Follow the Data Podcast

108. How Cities Use Data to Adapt to Climate Change

Episode Summary

United Nations Secretary-General António Guterres issued a "code red for humanity" when the Intergovernmental Panel on Climate Change shared its latest report this week, which calls climate change "unequivocal" and "an established fact." And the growing frequency and intensity of heat waves, droughts, and storms like the ones we've experienced this summer are to be expected for years to come. Climate action is of critical importance for local leaders, as extreme temperatures are expected to be off the charts more frequently and for longer periods of time, causing significant harm to human health and well-being. While cities are often hit hardest by the impact of climate change, they are also on the frontlines in this fight. From planting trees to help cool down cities to reimagining and improving access to public spaces, mayors are taking immediate, bold action to improve quality of life for their residents. Bloomberg Associates, the pro bono consulting arm of Bloomberg Philanthropies, works with cities to implement sustainable and scalable solutions to fight climate change now. To tell us more about how cities are working to become more sustainable and resilient, Jacob Koch, who works on our Sustainability team at Bloomberg Associates, sits down with Alejandro Restrepo-Montoya, a Professor of Architecture at Universidad Pontificia Bolivariana in Medellín, Colombia.
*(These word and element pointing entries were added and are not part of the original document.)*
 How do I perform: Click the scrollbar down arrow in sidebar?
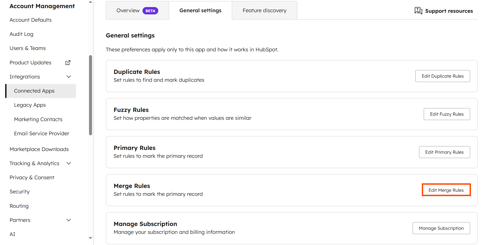[90, 238]
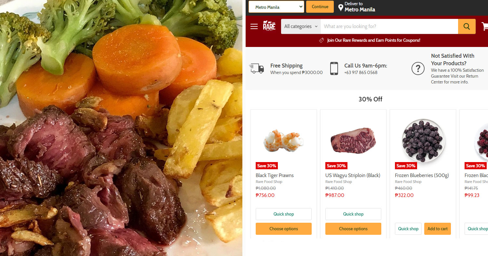488x256 pixels.
Task: Expand the Metro Manila location dropdown
Action: tap(276, 7)
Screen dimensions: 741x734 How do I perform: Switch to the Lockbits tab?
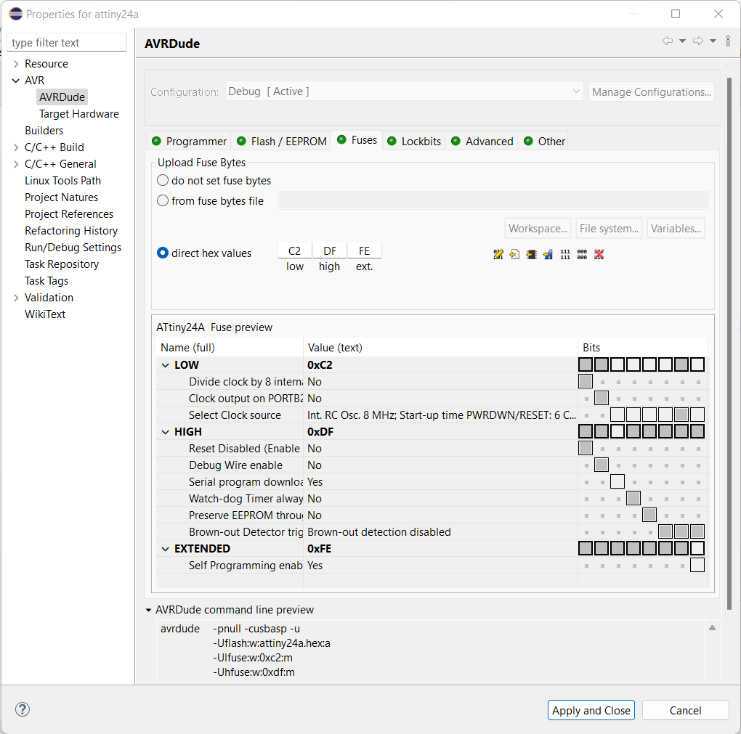(x=414, y=142)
Alejandro formerly served as the City Architect of Medellín, and helped design the city's award-winning "Green Corridors" project, which helped to reduce average city temperatures by 2 degrees Celsius. Jacob also sits down with Ilaria Giuliani, the Deputy Chief Resilience Officer of the City of Milan. Bloomberg Associates has helped to support Mayor Beppe Sala's goal to plant three million trees by 2030 and to help re-imagine the historic streets and piazzas to be greener and ensure all Milanese live within a short walk of an upgraded public space. On this episode, Jacob, Alejandro and Ilaria discuss how cities use data to drive decision-making and evaluate impact, and the importance of bringing nature back to cities.